EXCERPTED DATA -
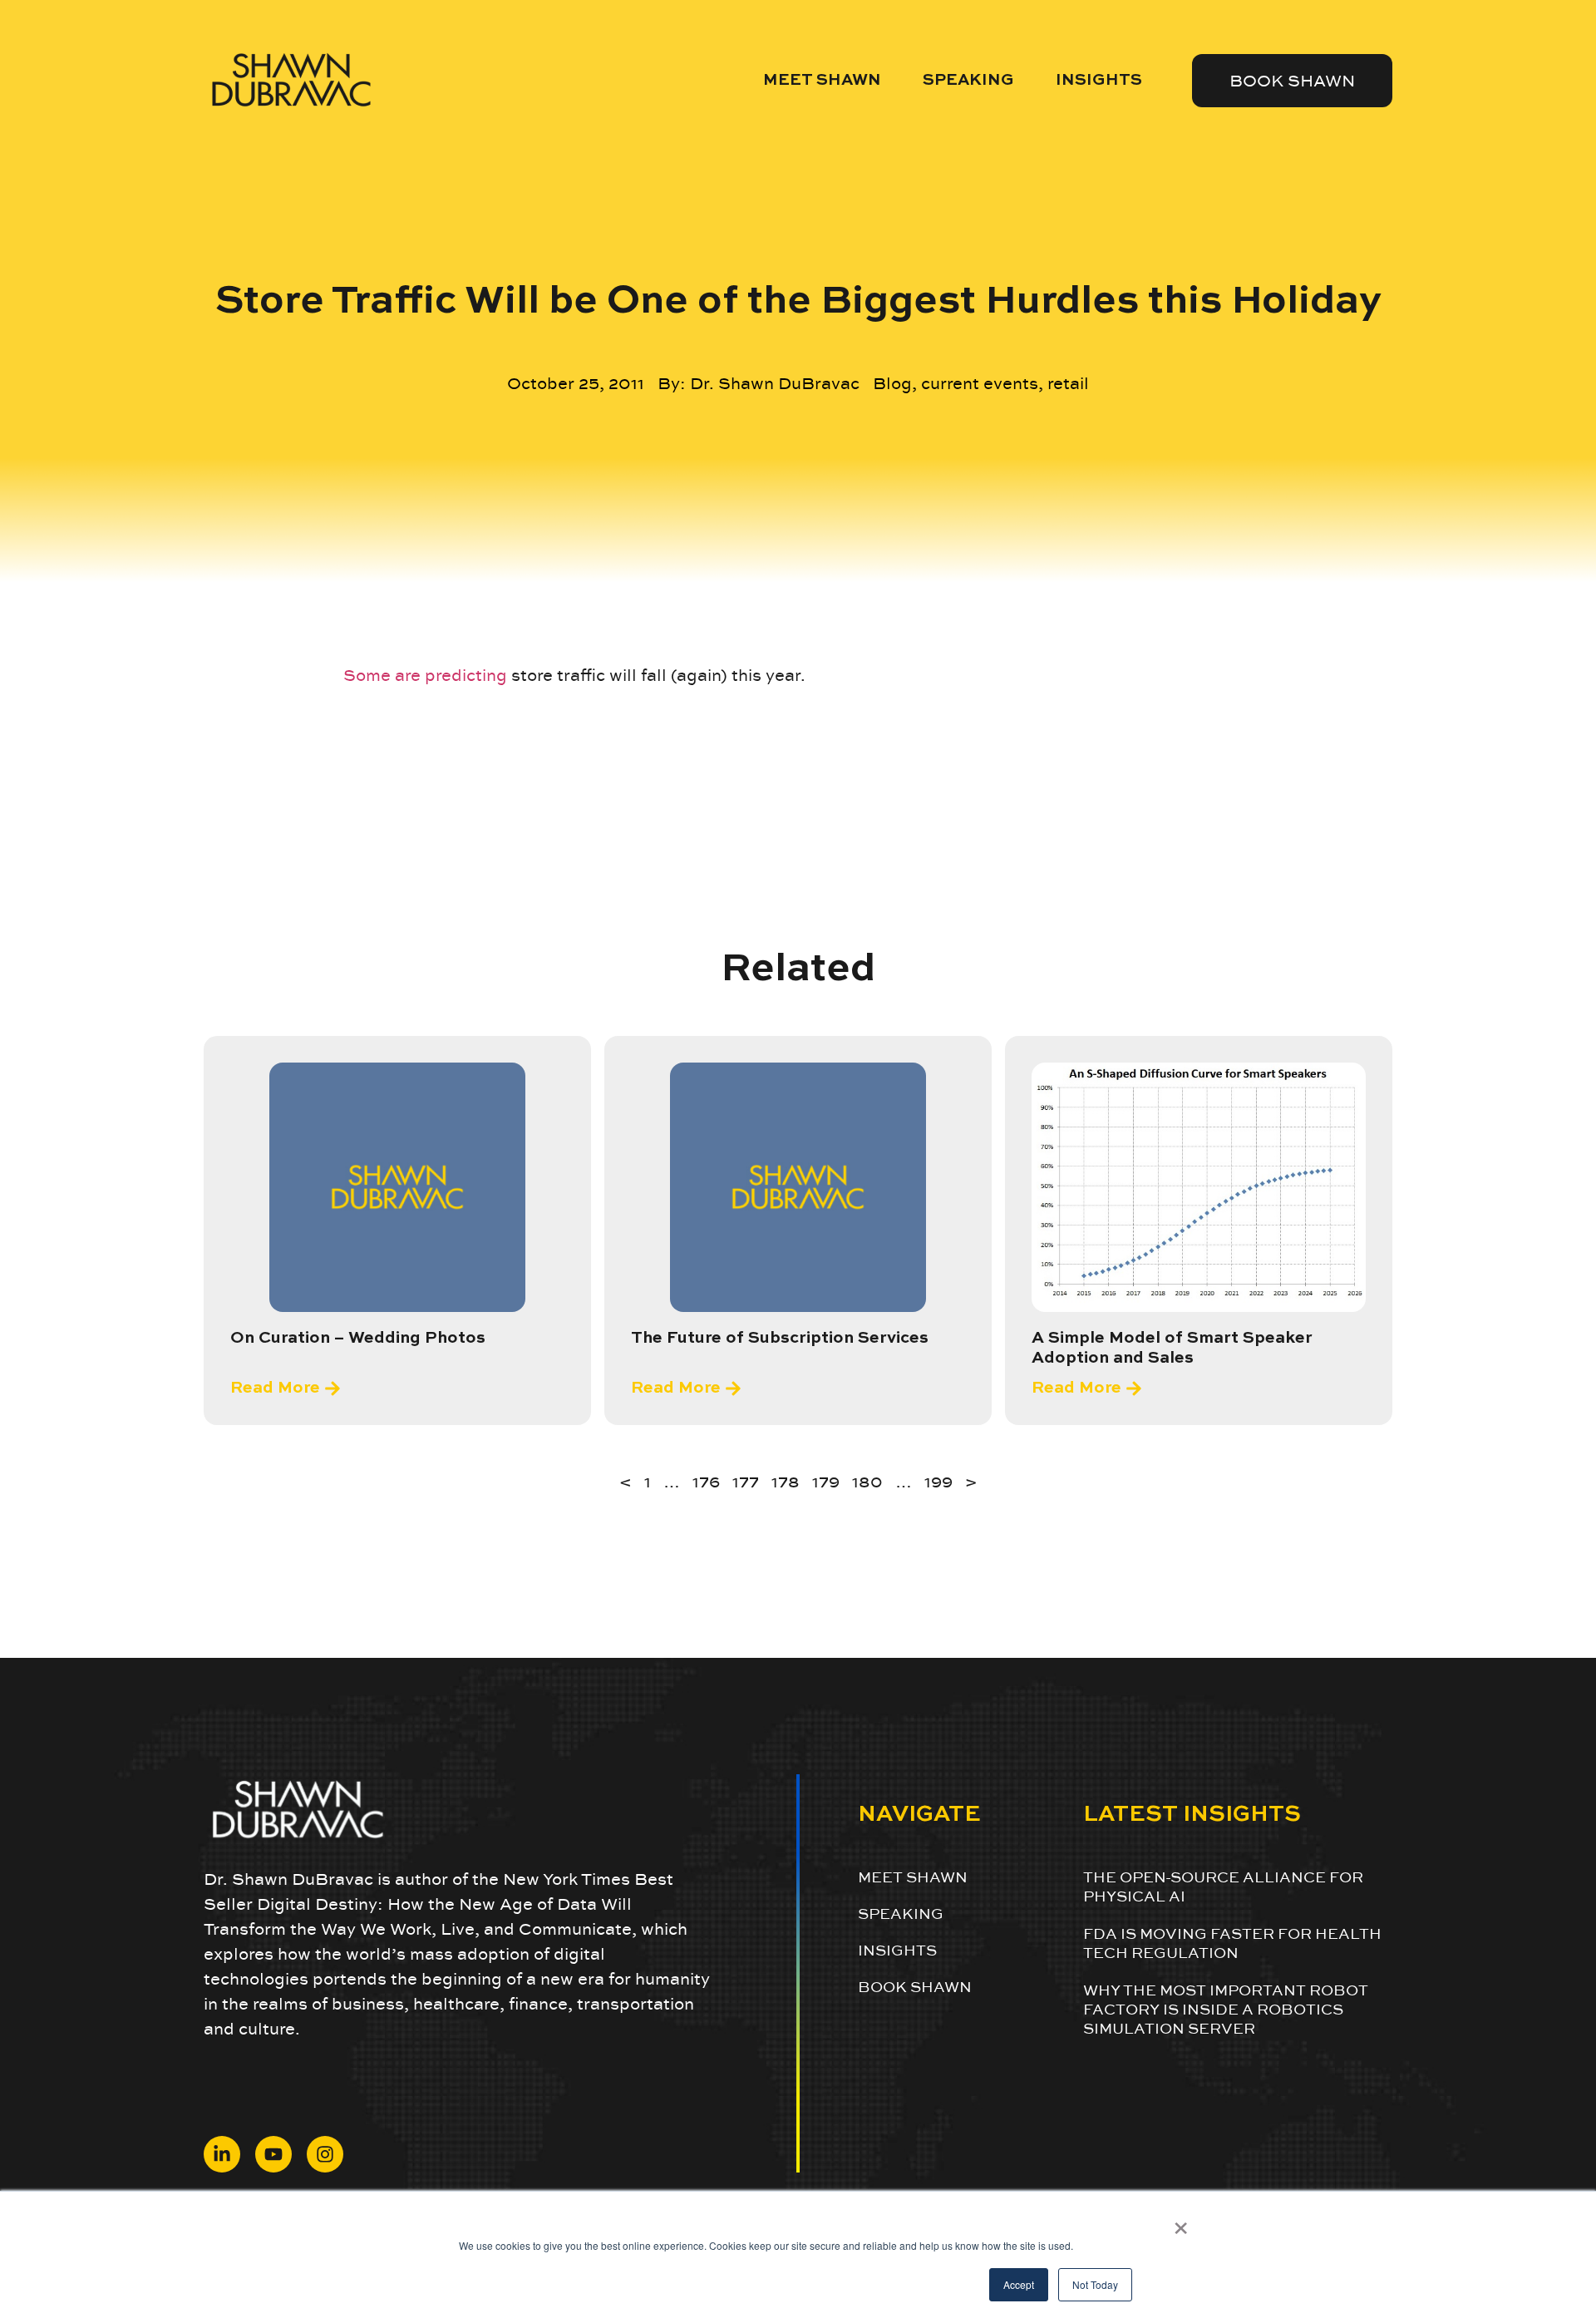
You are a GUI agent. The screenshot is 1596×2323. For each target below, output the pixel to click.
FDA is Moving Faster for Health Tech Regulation (1232, 1943)
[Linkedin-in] (222, 2154)
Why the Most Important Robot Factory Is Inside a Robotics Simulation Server (1225, 2009)
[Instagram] (325, 2154)
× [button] (1180, 2222)
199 (938, 1481)
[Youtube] (273, 2154)
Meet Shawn (822, 80)
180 (867, 1481)
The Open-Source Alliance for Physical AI (1223, 1886)
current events (979, 383)
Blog (892, 383)
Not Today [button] (1095, 2284)
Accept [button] (1018, 2284)
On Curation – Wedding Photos (357, 1338)
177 (745, 1481)
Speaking (968, 80)
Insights (1099, 80)
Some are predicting (425, 675)
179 (826, 1481)
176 (706, 1481)
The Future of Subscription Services (780, 1338)
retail (1068, 383)
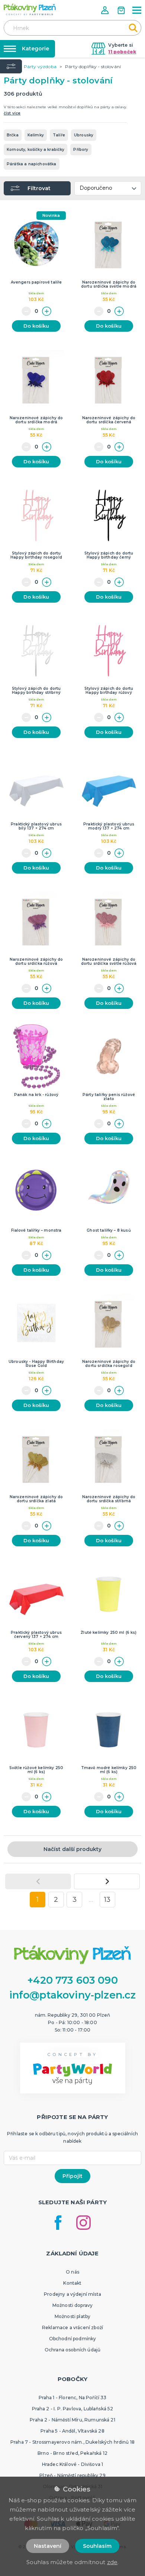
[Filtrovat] (11, 66)
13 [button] (107, 1899)
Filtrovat (39, 188)
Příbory (80, 149)
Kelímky (36, 135)
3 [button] (74, 1899)
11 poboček (122, 51)
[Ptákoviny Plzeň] (30, 9)
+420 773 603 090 (72, 1980)
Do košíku (36, 326)
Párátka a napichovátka (32, 164)
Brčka (13, 135)
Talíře (59, 135)
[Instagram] (83, 2222)
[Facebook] (58, 2222)
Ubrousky (83, 135)
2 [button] (56, 1899)
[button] (105, 10)
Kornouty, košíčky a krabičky (35, 149)
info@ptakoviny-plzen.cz (72, 1995)
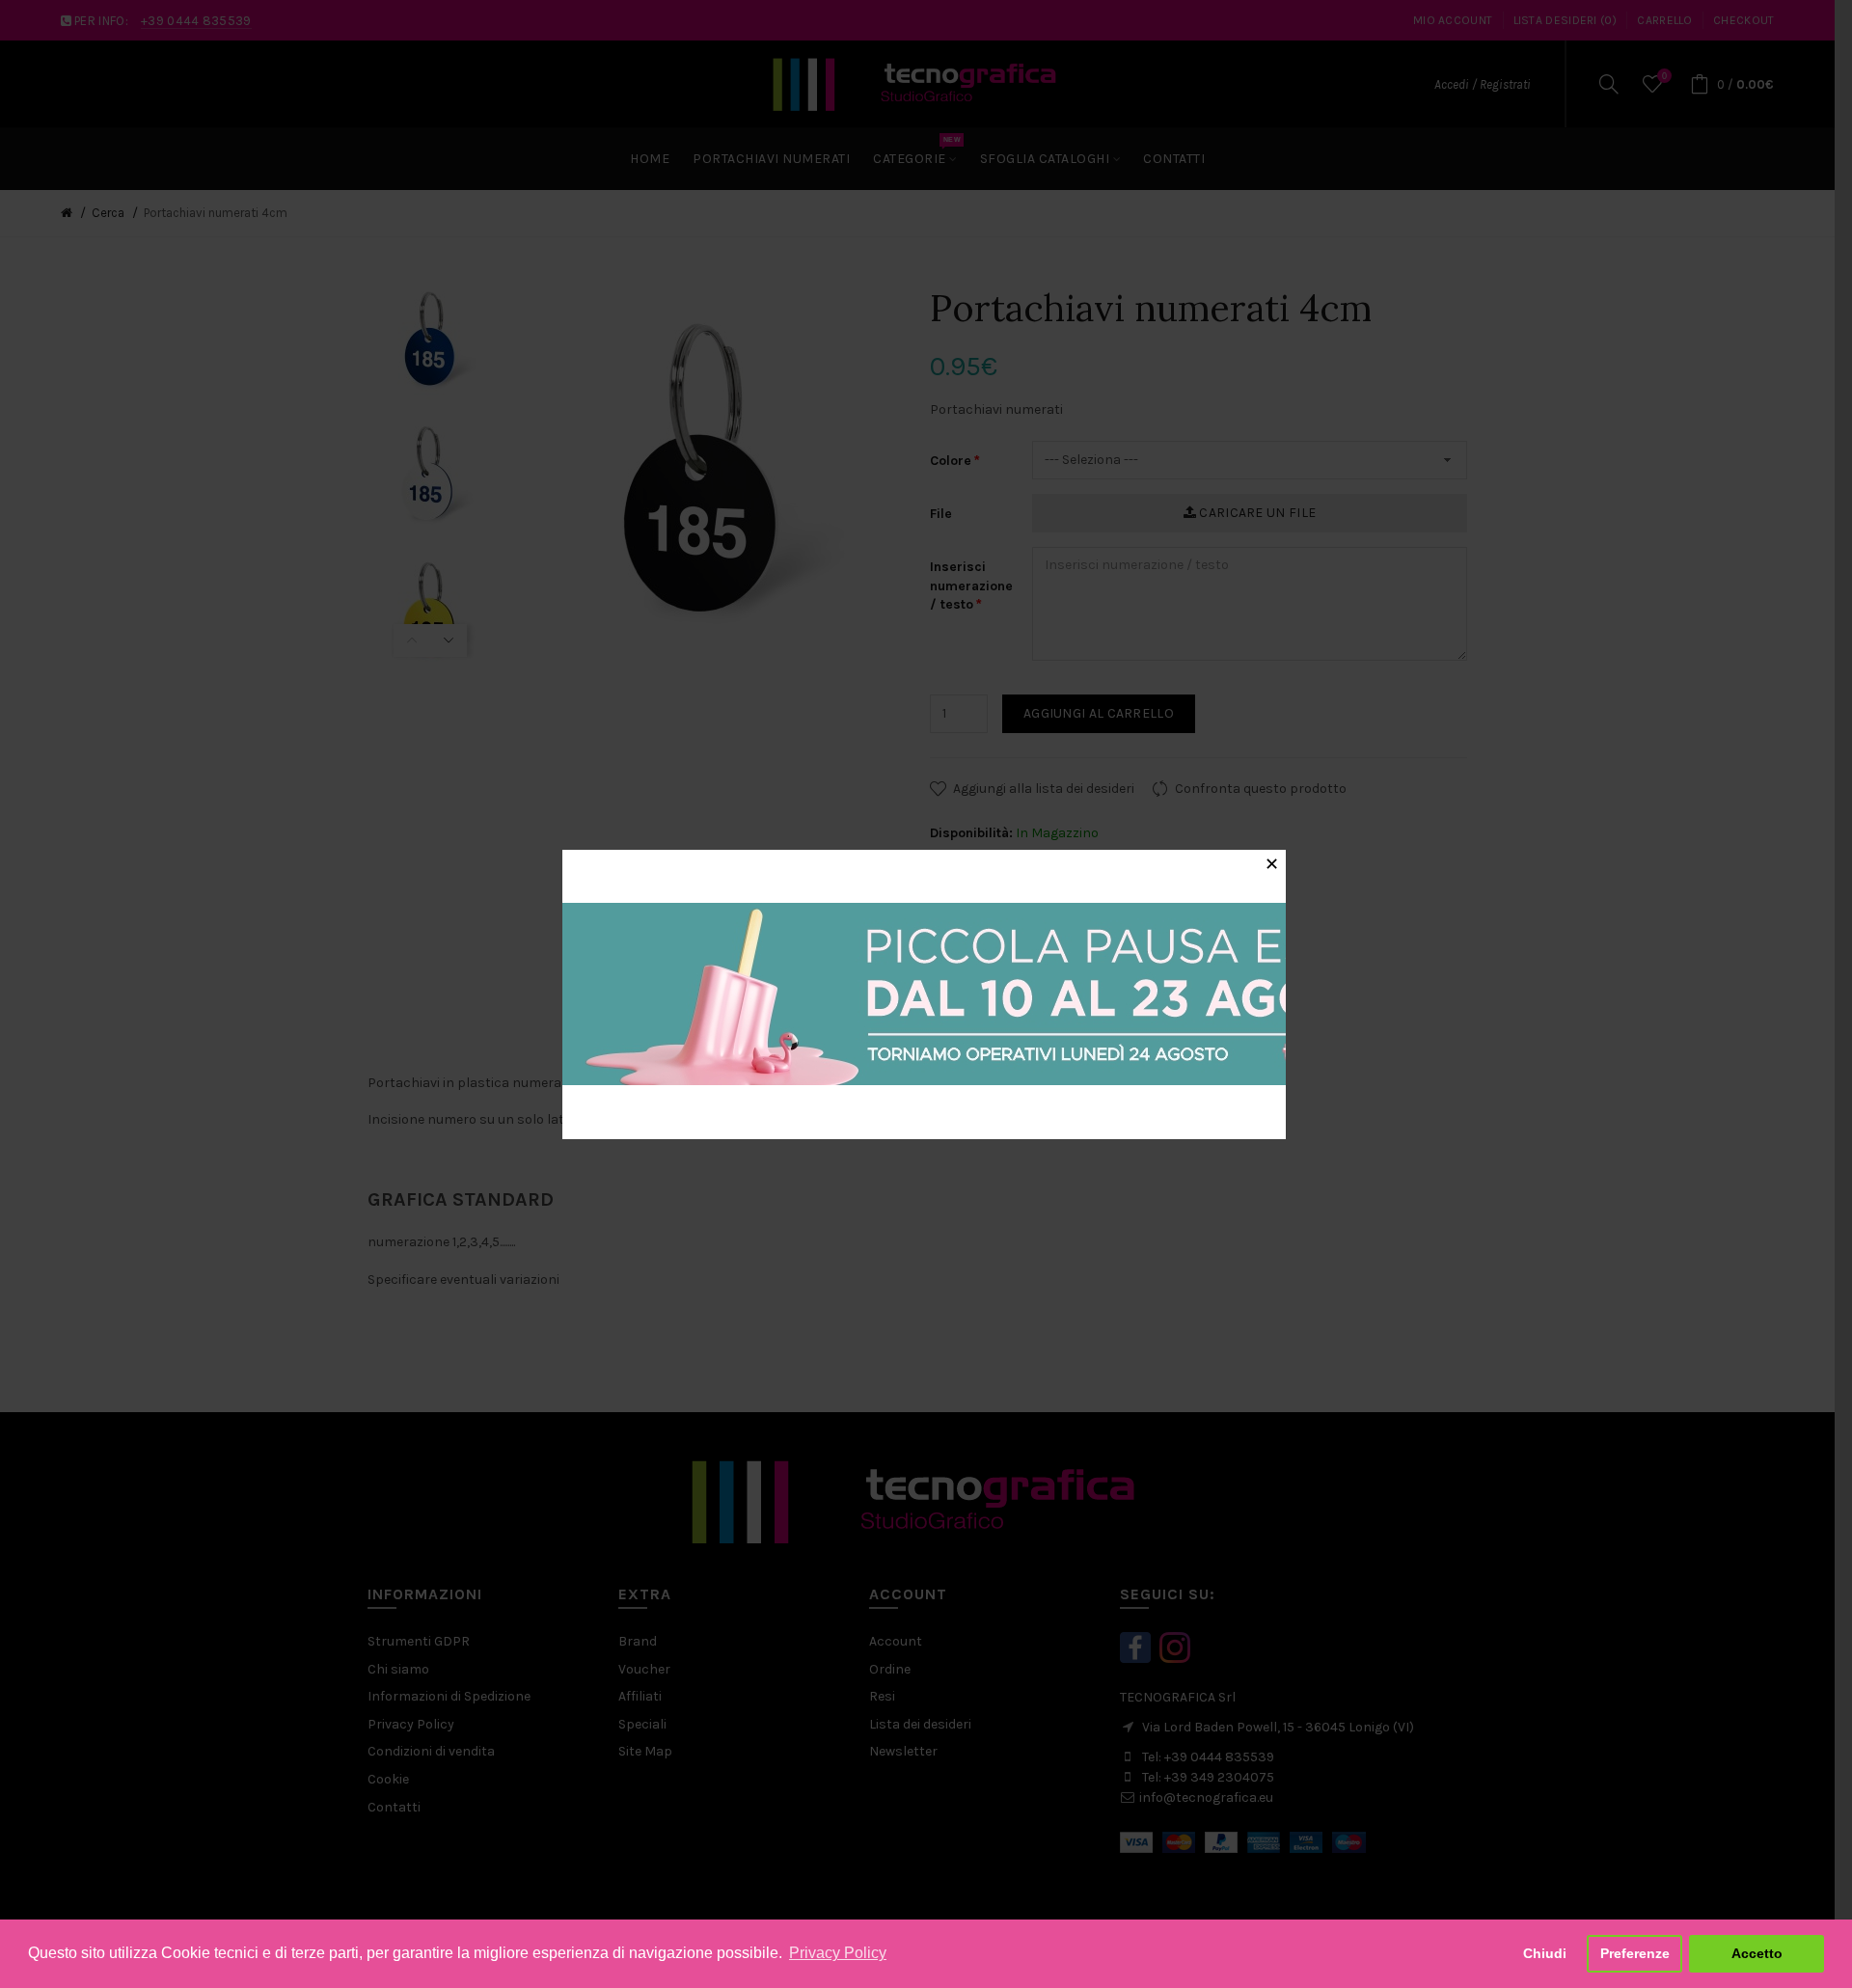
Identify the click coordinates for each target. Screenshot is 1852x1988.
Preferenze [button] (1635, 1953)
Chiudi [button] (1544, 1953)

EXERCISE -
Show all lines above holding "target".

ANSWER TO THIS TASK -
You are a GUI agent. The screenshot is 1596×2323. For each target below, output the pixel to click.
Identify the click coordinates for each target. Screenshot is 1852x1988.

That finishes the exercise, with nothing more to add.